Zeybek’in Meddahlık Sınavı adlı yapıtında da belirttiği gibi sazımız
nefes oluyor ve bu nefesi dilden dile, kültürden kültüre, gönülden gönüle
götürmeyi sürdürüyoruz. Ve yine aynı yapıtta meddahlık sınavını yapan
meddah Çaycı’nın belirttiği üzere:
“Biz bu kültürden gelmişiz. Üniversiteler, konservatuvarlar, yüksek
okullar görmüşüz… Çok şey görmüşüz, çok şey bilmişiz. Sözlü geleneği
damardan almışız. Onun için “Omardan gelmiyor, damardan geliyor”.

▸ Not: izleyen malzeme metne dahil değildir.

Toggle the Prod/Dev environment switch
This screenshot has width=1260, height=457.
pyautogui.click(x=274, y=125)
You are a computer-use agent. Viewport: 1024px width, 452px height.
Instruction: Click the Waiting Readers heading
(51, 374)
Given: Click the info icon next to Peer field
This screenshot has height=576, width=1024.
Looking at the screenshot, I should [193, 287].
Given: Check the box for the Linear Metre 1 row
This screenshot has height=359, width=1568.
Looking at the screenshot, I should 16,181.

Şimdilerde renkli cam karşısında resimleşen, resmileşen kültür
karşısında dumura uğrayan geleneksel kültürümüzü kökünden
canlandıralım demişiz. Bu nedenle bu mutlu güne gelmişiz. Gönül çekip
gelenlere ne mutlu! ” diyoruz!
Haşmet Zeybek’le birlikte köke ne zaman ulaşacağız bunu sanırım
zaman gösterecek.
Diyeceğim şu ki; tiyatroda en verimli, eğlenceli, keyifli yolculuk
yazar-yönetmen-oyuncu-seyirci işbirliğiyle oluyor. Karşılıklı alış-verişe
dayandığını düşündüğüm bu tiyatro yolculuğunun uğradığı duraklar
çoğalsın istiyoruz.
Duraklardan yeni yolcular alalım istiyoruz.

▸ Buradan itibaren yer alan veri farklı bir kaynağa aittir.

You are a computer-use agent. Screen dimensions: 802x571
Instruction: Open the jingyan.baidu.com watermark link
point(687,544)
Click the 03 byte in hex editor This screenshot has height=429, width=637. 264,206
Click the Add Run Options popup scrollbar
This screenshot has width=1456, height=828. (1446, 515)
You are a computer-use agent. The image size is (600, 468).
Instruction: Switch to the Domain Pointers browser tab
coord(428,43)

Kim demiş tiyatro can çekişiyor diye!
Kuşkusuz yaptığımız klasik tiyatro değil…
Yalnızca hikaye anlatıyoruz…
Bir çimdiklik ironik bir hikaye
Yolculuğumuz devam ediyor… Hem de büyük bir keyifle…

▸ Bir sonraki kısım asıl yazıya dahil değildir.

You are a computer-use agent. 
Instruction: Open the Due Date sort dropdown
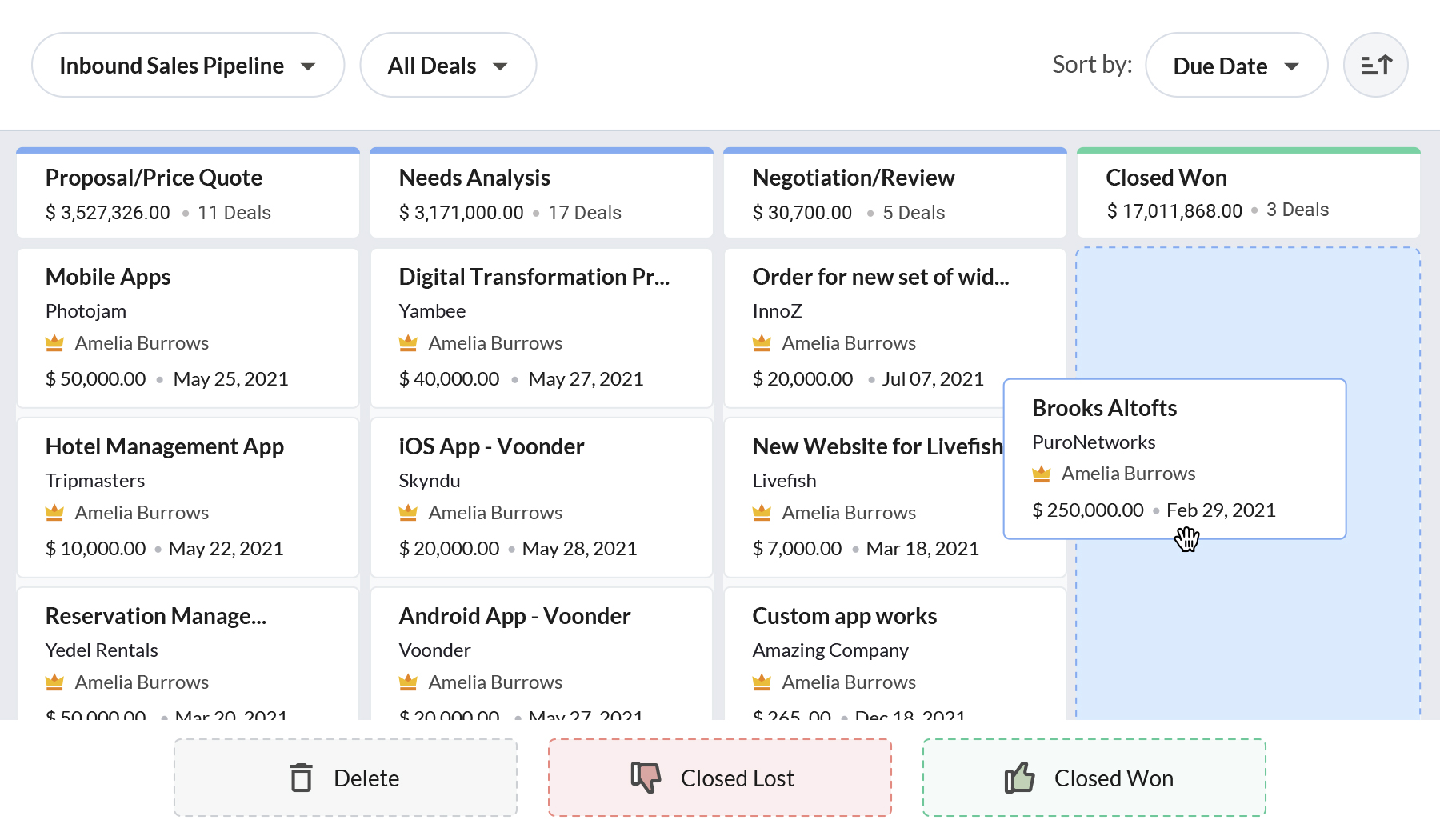click(x=1235, y=66)
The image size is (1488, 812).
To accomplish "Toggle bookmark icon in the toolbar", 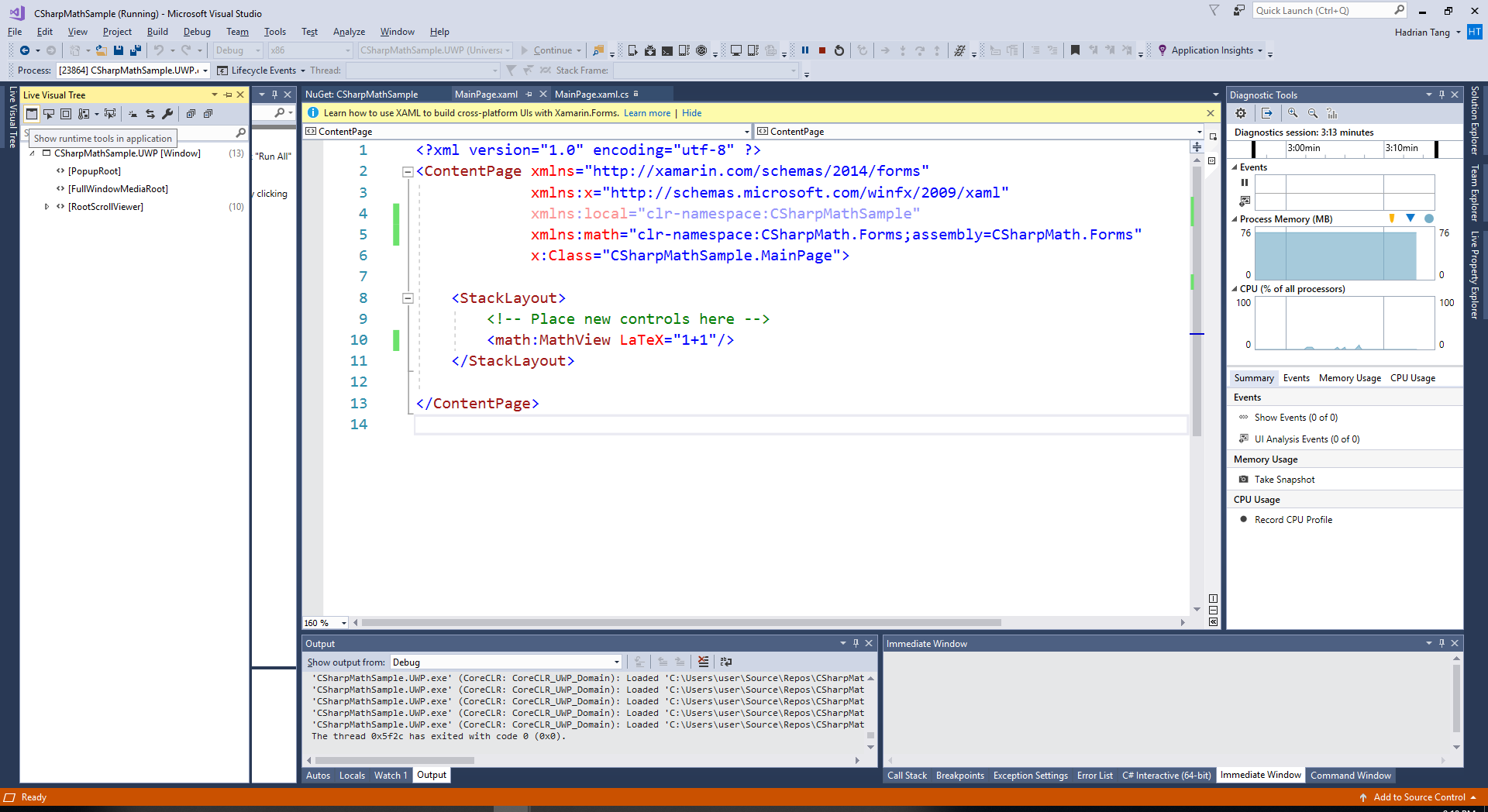I will tap(1075, 50).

Dil olsun söze dökülsün gönlümüzdeki
Yol olsun sele dönüşsün aklımızdaki…
Umut olsun yele dönüşsün oyunumuzdaki
Ve kalksın cafcaflı örtüler birer birer
Görülsün altındaki esas gerçek…
Ne kadar sürçü lîsan edersek affola….
Yazar olmak ister misiniz?
Yazar olarak tiyatrodunyasi.com ailesine katılmak, yazılarınızı yüzbinlerce tiyatroseverle paylaşmak isterseniz tiyatrodunyasi@tiyatrodunyasi.com adresine mail gönderebilirsiniz...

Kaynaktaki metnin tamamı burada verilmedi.